Search code examples
javafilechecksummessage-digest

Update checksum (MD5, SHA1) when append files java

Is it possible to update the checksum (MD5, SHA1) when we have Hash value when we append file.

  1. I have file A already uploaded to server and i already have MD5 file which contain MD5 hash value.
  2. I want to append a new Data block (byte[]) to the file A and i have to update the new hash value for Md5 file.

Is it possible to update the MD5 hash value for the new file without reading the whole file A to create file hash (because in case file A is too large and it take too much time).

Solution

  • If, and only if, you can choose the new data block to consist of one 0x80 byte, a certain number of 0x00 bytes depending on the size of file A, and 4 bytes containing the bit length of file A, followed by any other data you like, YES.

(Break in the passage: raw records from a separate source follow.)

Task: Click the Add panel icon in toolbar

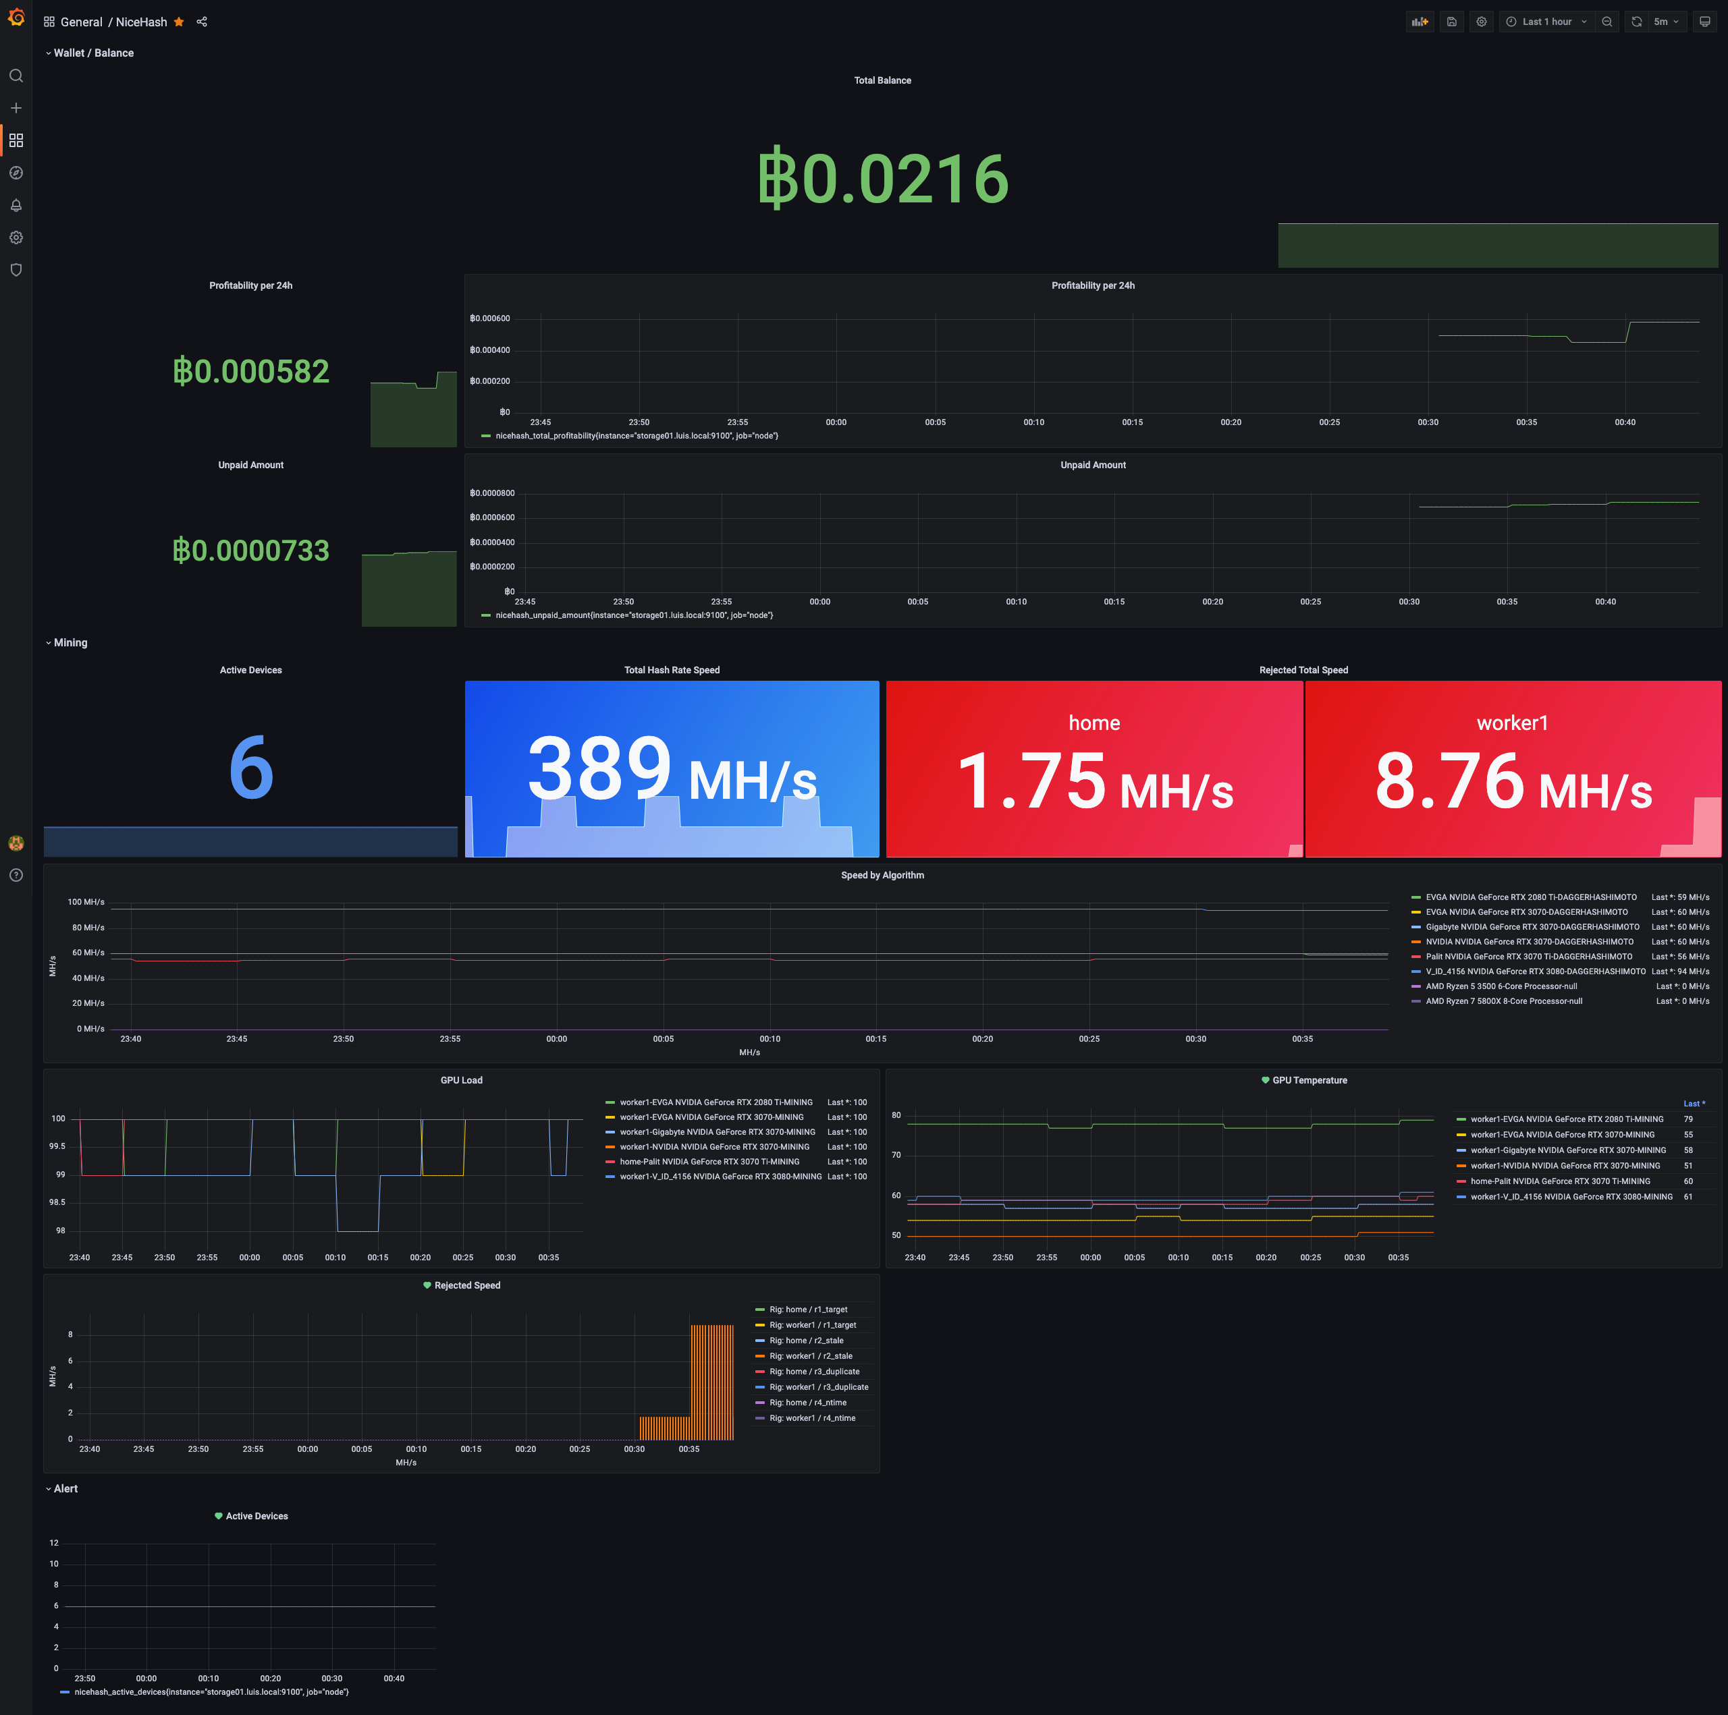Action: point(1419,21)
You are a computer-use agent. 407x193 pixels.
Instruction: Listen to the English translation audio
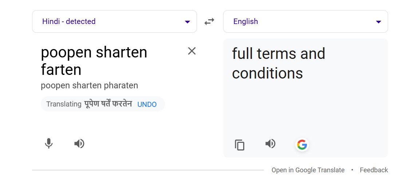tap(270, 144)
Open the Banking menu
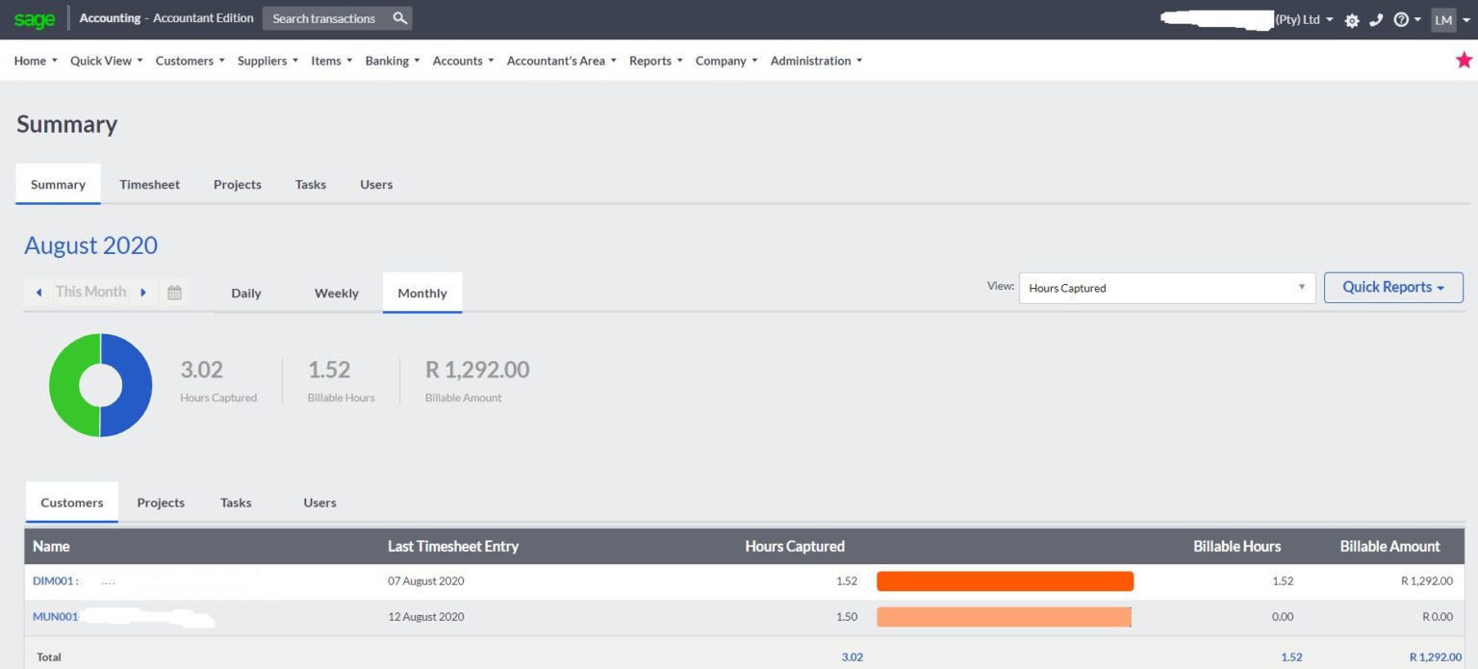 click(x=387, y=60)
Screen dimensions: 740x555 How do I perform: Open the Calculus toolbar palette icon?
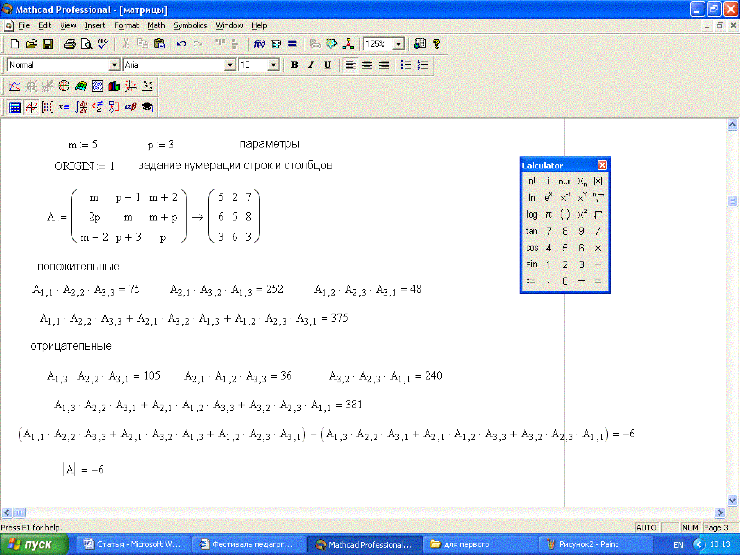(81, 107)
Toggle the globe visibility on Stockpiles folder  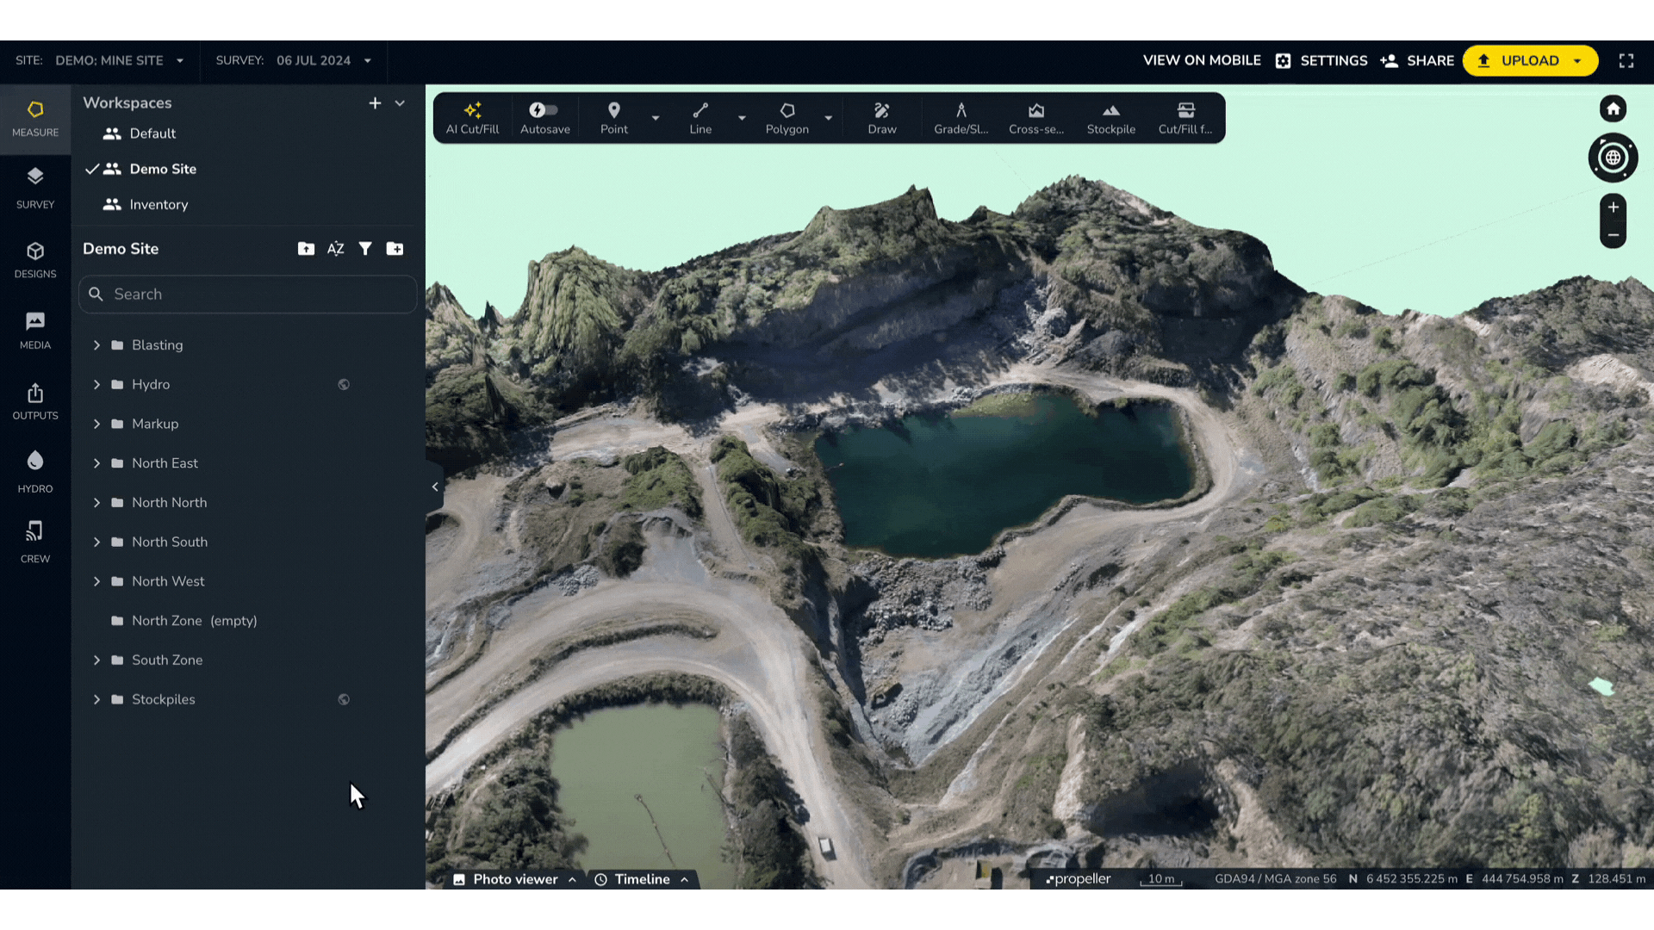pos(344,699)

    This is called a Length Extension Attack and is a cryptographic weakness of all hashes using the Merkle-Damgard construction, which includes MD5 SHA1 and the SHA-2 family, but not the SHA-3 family. This is not really a programming question and is more suitable on crypto.SX where there are already quite a few questions about it, such as https://crypto.stackexchange.com/questions/17733/sha1-multipart-calculation and https://crypto.stackexchange.com/questions/3978/understanding-the-length-extension-attack

    However, if you save the hash's normally internal state as of the last full block before the end of data, and restore it and resume 'updating' from there adding the (unrestricted) new data, as I believe the other answers more or less intended, you can compute the new hash (and the new saved state if you want to repeat this process). If and how to access this state, and exactly how it needs to be represented, depends on the implementation you use. You tagged Java although your actual Q doesn't mention it; doing this using the crypto Java provides (JCA) would be very difficult because JCA intentionally hides the details of all supported algorithms behind a series of simplified, abstracted facade classes. OTOH if you (re)code these hashes yourself, accessing the internal state could be quite easy. And if you use the BouncyCastle 'lightweight' implementation(s), probably not very hard, though maybe at risk of them changing the implementation, but I'd have to look in detail. Storing and retrieving it may or may not be an issue.